Stored items
◇ ◇ ◇ ◇ ◇

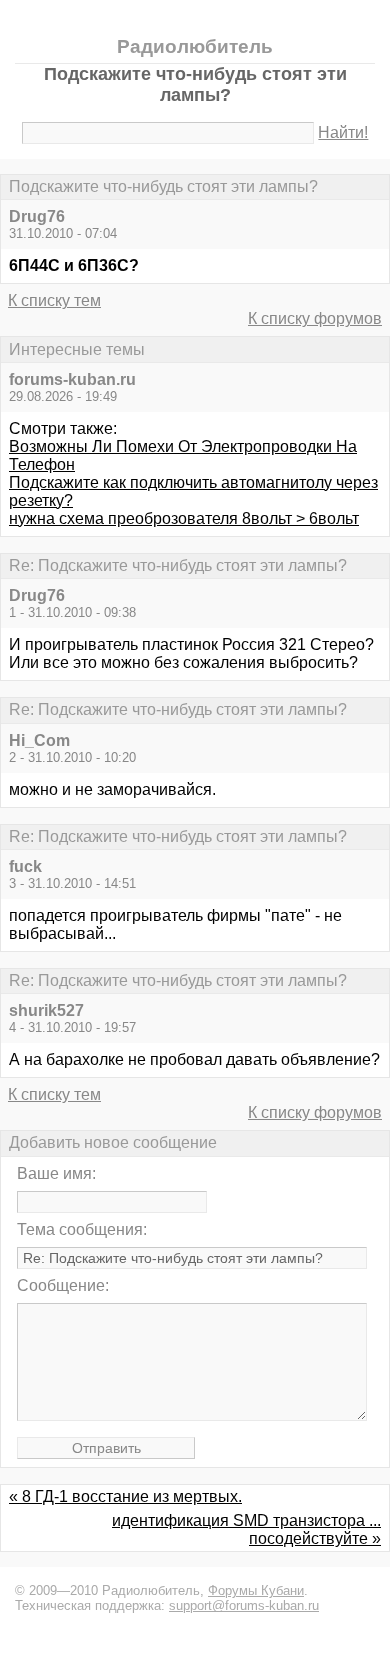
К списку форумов (315, 318)
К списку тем (54, 300)
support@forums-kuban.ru (244, 1605)
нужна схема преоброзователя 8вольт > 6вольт (184, 518)
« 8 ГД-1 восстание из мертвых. (125, 1496)
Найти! (343, 132)
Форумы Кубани (256, 1590)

◇ ◇ ◇ ◇ ◇

__Work order__.
For the records above, give every line again exactly and skip the pictures.

__Answer__.
К списку форумов (315, 318)
К списку тем (54, 300)
support@forums-kuban.ru (244, 1605)
нужна схема преоброзователя 8вольт > 6вольт (184, 518)
« 8 ГД-1 восстание из мертвых. (125, 1496)
Найти! (343, 132)
Форумы Кубани (256, 1590)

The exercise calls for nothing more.